Collected data entries:

========================================

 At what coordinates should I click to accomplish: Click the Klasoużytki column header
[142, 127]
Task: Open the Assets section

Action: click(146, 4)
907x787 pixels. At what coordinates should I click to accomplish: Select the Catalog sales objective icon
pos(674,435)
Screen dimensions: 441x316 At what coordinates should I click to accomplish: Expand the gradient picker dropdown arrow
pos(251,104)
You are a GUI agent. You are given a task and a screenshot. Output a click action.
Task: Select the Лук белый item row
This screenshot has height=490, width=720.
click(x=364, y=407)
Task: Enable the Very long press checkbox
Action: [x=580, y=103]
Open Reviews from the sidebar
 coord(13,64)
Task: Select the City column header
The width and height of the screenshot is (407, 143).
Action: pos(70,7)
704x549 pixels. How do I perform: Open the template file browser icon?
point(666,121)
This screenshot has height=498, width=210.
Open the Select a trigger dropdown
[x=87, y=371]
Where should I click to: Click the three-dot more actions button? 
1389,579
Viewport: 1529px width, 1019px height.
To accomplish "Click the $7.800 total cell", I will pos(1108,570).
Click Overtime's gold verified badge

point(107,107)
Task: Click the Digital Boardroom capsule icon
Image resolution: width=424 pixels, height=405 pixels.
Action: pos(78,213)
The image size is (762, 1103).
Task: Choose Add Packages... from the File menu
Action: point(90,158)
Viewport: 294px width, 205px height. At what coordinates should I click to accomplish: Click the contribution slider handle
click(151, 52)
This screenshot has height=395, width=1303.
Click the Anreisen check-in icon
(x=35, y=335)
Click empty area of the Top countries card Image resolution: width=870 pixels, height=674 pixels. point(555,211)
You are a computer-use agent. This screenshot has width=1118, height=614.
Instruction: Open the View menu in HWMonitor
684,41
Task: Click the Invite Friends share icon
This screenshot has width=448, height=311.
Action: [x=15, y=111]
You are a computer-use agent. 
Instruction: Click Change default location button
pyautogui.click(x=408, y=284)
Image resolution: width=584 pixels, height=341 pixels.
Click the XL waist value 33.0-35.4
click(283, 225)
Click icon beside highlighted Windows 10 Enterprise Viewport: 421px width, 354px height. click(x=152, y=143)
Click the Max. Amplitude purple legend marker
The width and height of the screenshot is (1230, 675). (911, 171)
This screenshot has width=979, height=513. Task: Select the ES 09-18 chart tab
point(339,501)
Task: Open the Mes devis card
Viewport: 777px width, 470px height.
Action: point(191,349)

========================================

Problem description: Filter the data above down to lines with the word "card", and copy them.

Solution for this problem:
Click empty area of the Top countries card Image resolution: width=870 pixels, height=674 pixels. point(555,211)
Task: Open the Mes devis card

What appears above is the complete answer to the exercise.